(Saved data entries)
- - - - -

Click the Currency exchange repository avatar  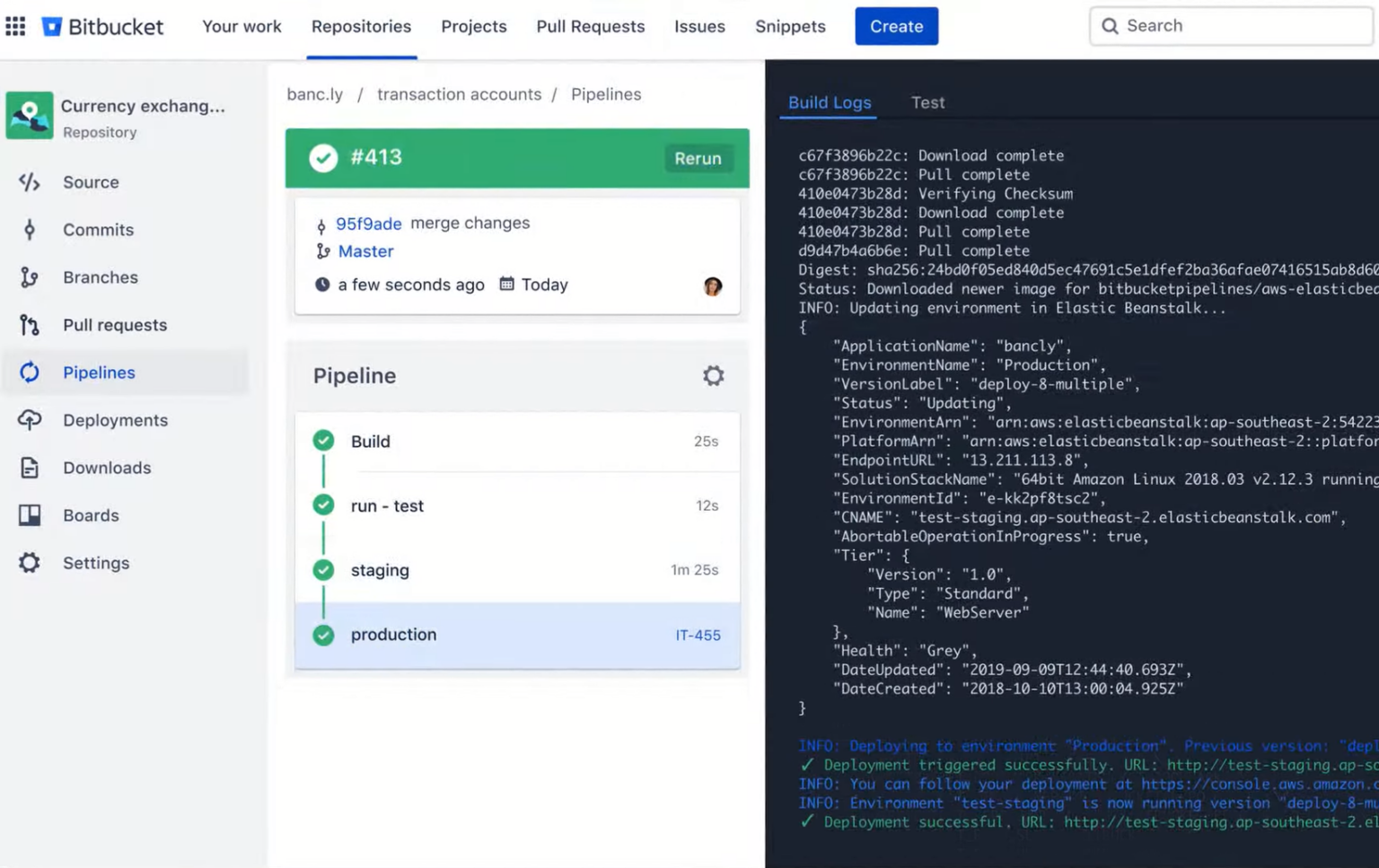click(30, 116)
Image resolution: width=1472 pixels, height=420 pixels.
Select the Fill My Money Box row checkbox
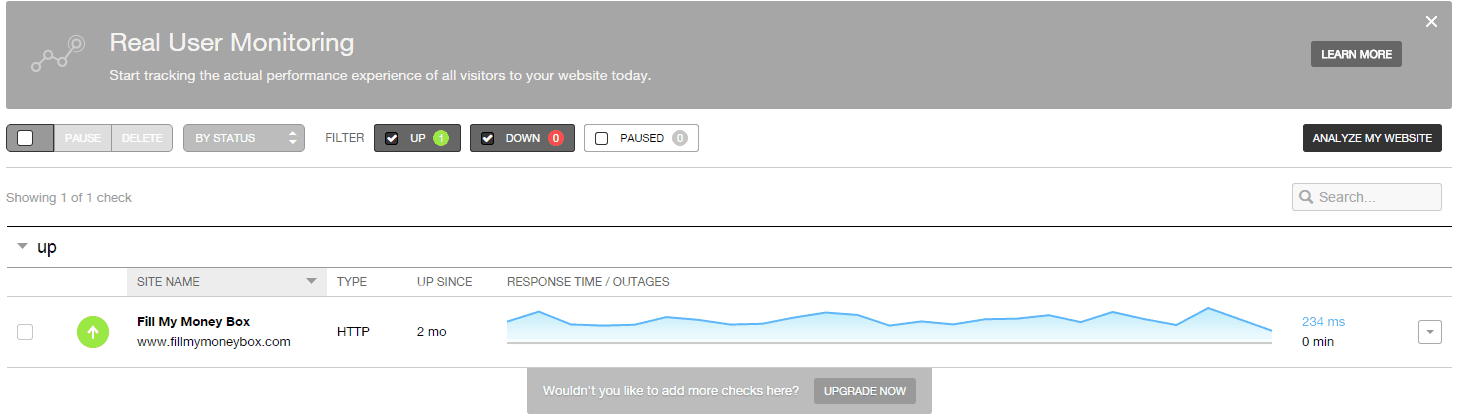(25, 332)
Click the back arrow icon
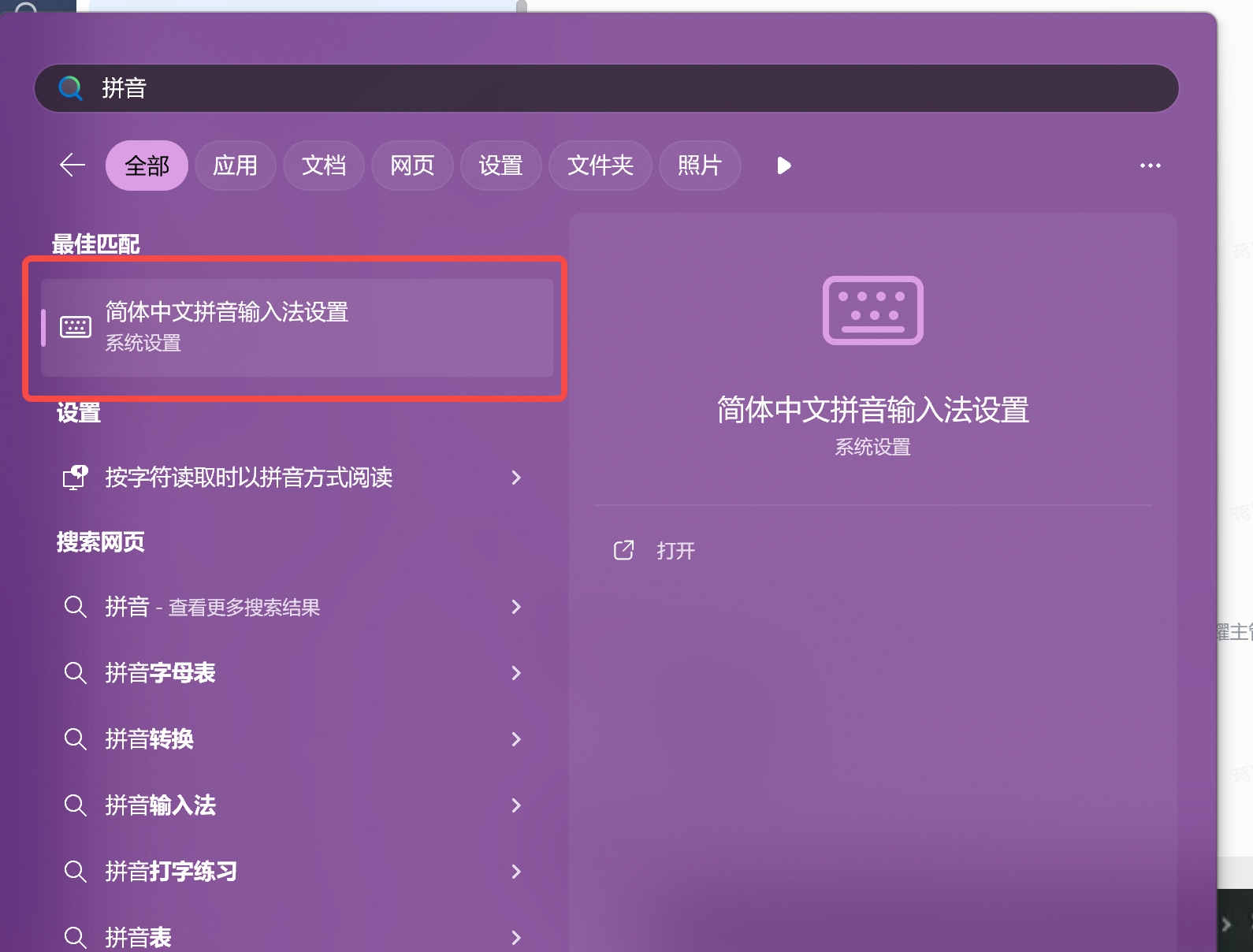Viewport: 1253px width, 952px height. coord(73,165)
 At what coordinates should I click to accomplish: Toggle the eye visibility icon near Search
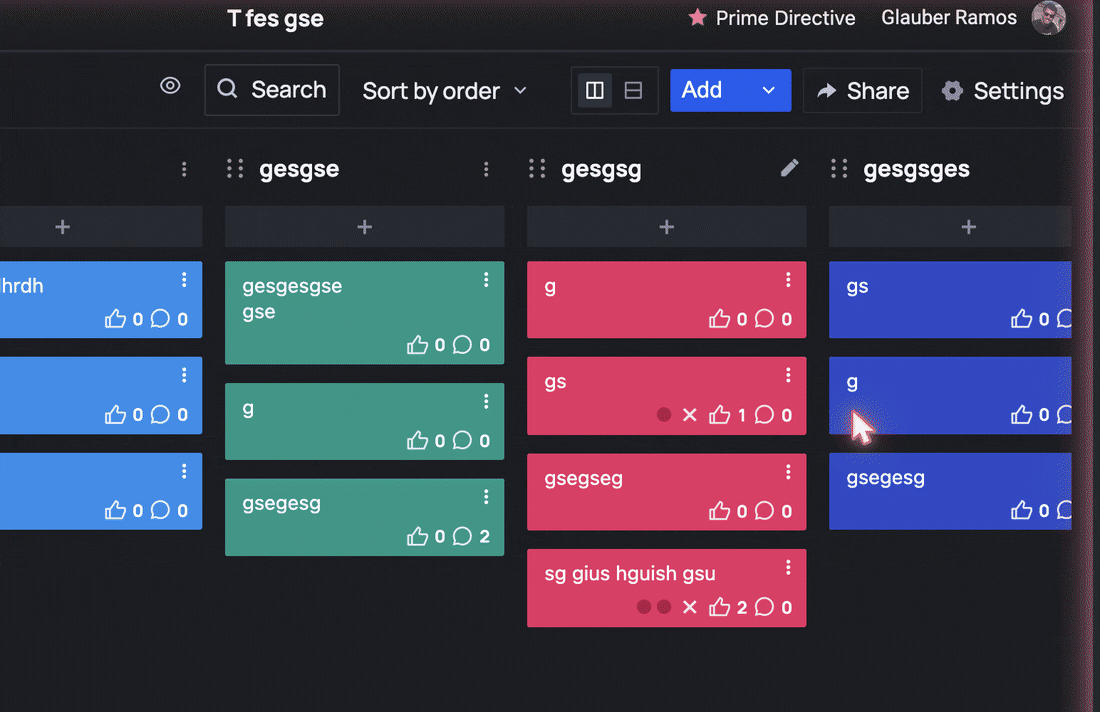pos(170,86)
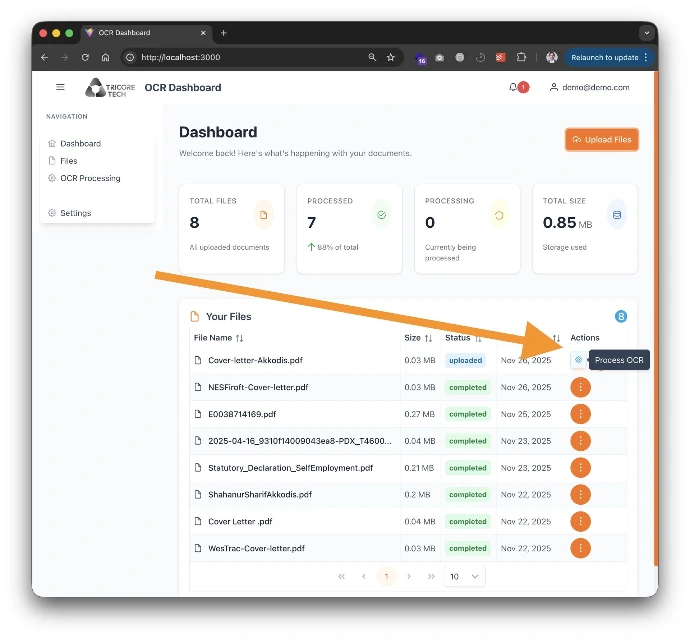Image resolution: width=690 pixels, height=639 pixels.
Task: Click the browser reload icon
Action: (x=85, y=58)
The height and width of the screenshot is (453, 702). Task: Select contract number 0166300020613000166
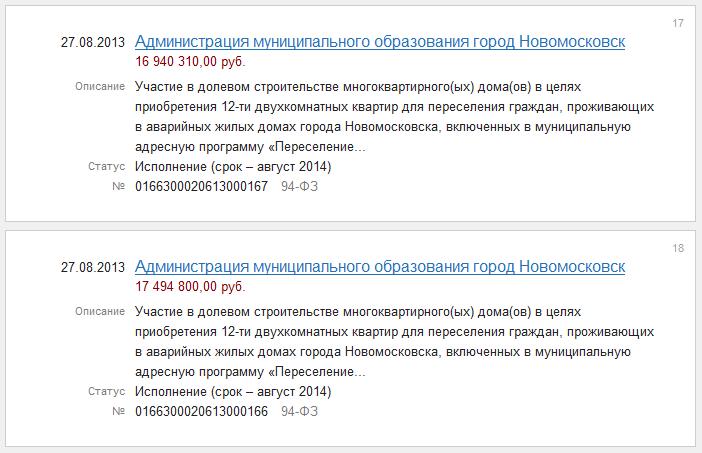(x=201, y=411)
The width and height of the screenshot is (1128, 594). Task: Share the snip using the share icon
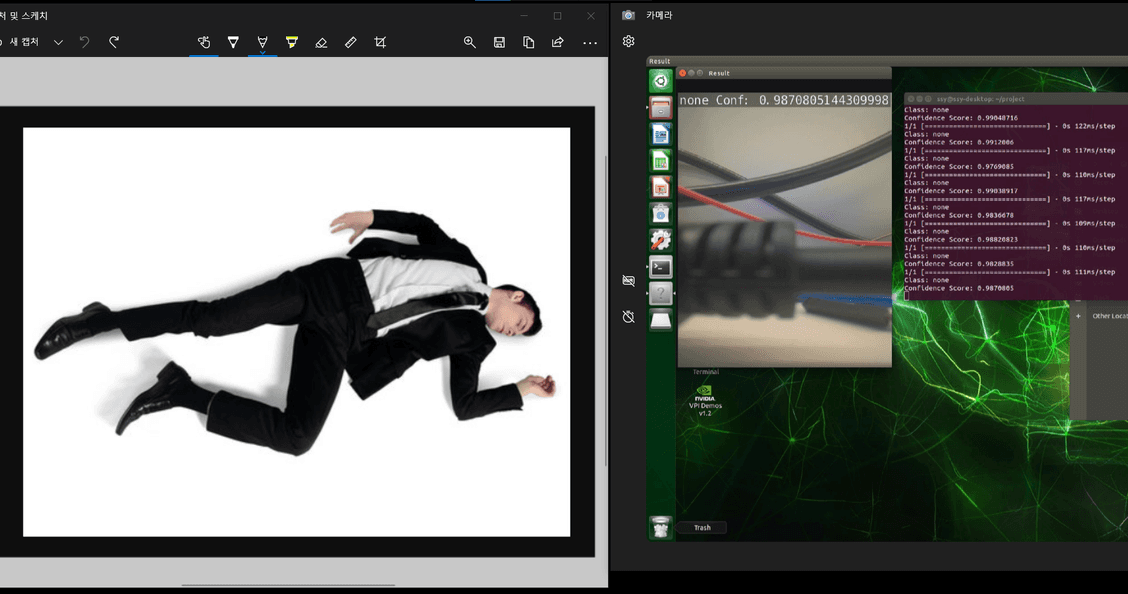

- - - - -

What you need to do. Give back word for word the lines from the one containing "The height and" through the final line of the data above. Pictures are to be left out.

Solution.
The height and width of the screenshot is (453, 702). Task: Select contract number 0166300020613000166
(x=201, y=411)
The width and height of the screenshot is (1128, 594). Task: Share the snip using the share icon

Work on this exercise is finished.